Conferência
Epistemology, Ethics, and Politics of Decolonization: Perspectives from the Caribbean and the Latina/o Americas
Nelson Maldonado-Torres

25 de Novembro de 2008, 15.00h, Sala de Seminários, CES, 2º piso


Organização:

Programa de Doutoramento "Democracia no Século XXI"
Programa de Doutoramento "Pós-Colonialismos e Cidadania Global"

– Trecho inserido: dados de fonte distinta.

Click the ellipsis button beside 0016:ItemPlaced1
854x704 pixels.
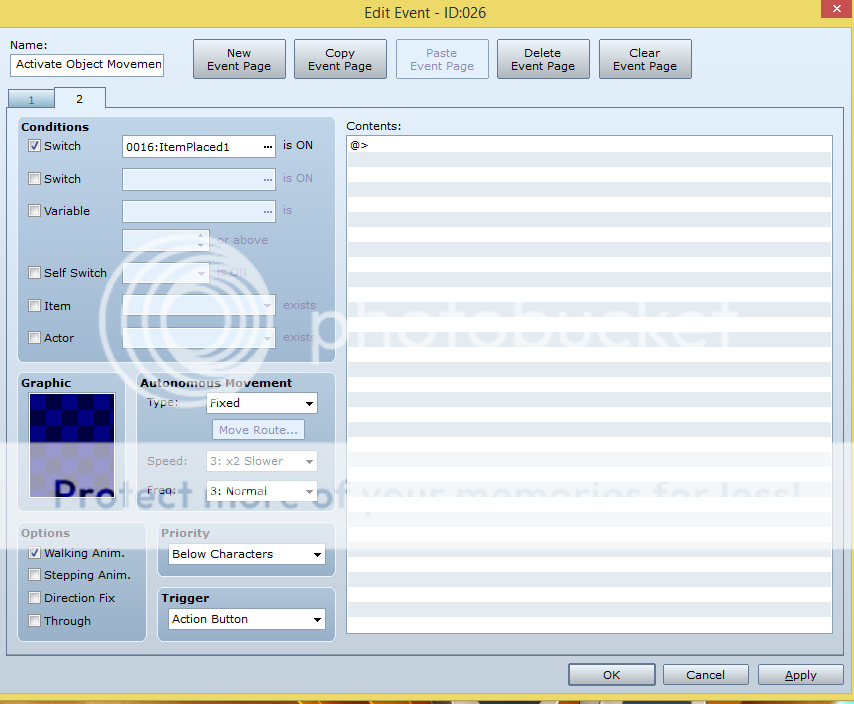267,147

The Global South is usually conceived as an sterile region, always trying to catch up to the North, and never able to produce it's own thought. The South is said to have culture, politics, and religion, but no thinking, morality, or philosophy. However, generations of intellectuals from the South defy this idea and offer an alternative point of departure for thinking and the labor of critique. Some of them also propose the idea of an unfinished project of decolonization, with different shapes and contours than the project of the Enlightenment and of postmodern fascinations with the death of the subject and related themes. We will focus on the works of Aimé Césaire, Frantz Fanon, Gloria Anzaldúa, and Chela Sandoval in order to explore an epistemology, ethics, and politics of decolonization that counteracts the force of the coloniality of power, knowledge, and being in Western modernity, and offers new vistas that cannot be encapsulated within modernity/coloniality or reactionary responses to it.


Nota biográfica

Professor de Estudos Étnicos da Universidade da Califórnia, Berkeley. Especializou-se em fenomenologia, teoria crítica, estudos pós-coloniais e pensamento religioso moderno. Entre as suas publicações, contam-se: "Postimperial Reflections on Crisis, Knowledge, and Utopia: Transgresstopic Critical Hermeneutics and the 'Death of European Man'" (Review, 2000, 25(3); "The Cry of the Self as a Call from the Other: The Paradoxical Loving Subjectivity of Frantz Fanon" (Listening: Journal of Religion and Culture, Winter 2001); Latino/as in the World-System: Decolonization Struggles in the 21st Century U.S. Empire (Paradigm, 2005, em colaboração com Ramon Grosfoguel and José David Saldívar).